## [TASK INSTRUCTIONS]
Output every line from the one containing "You are a GUI" down to the one containing "[x=858, y=53]", both included, copied without any change.

## [MATERIAL TO PROCESS]
##########

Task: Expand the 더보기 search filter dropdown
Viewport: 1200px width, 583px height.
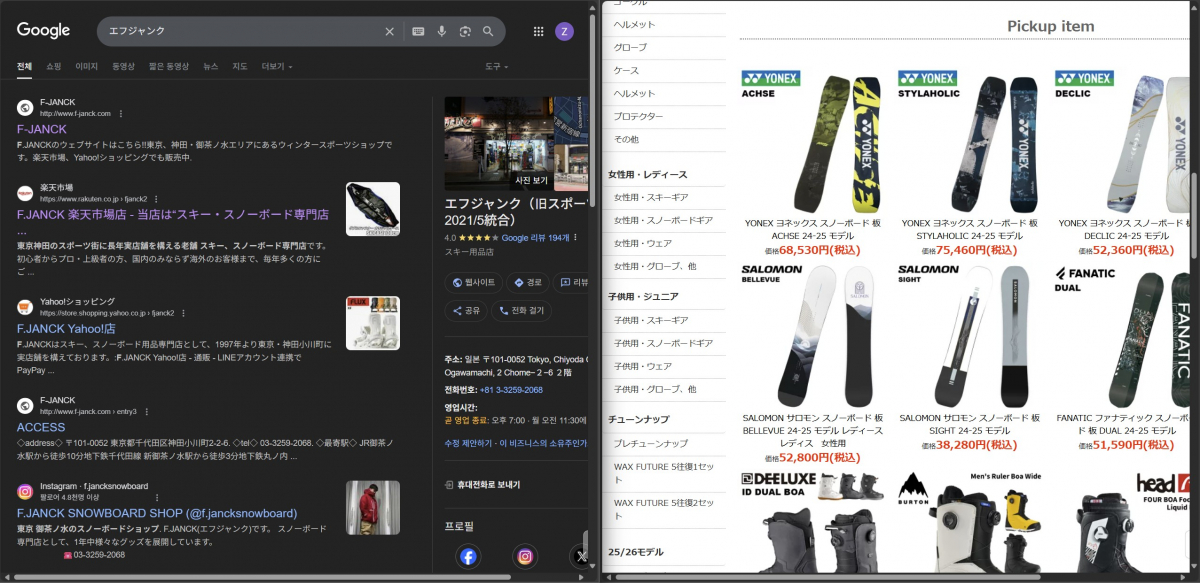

##########

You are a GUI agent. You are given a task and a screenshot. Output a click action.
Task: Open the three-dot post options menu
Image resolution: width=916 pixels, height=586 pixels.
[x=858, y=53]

##########

## [FULL SOLUTION]
You are a GUI agent. You are given a task and a screenshot. Output a click action.
Task: Open the three-dot post options menu
Image resolution: width=916 pixels, height=586 pixels.
[x=858, y=53]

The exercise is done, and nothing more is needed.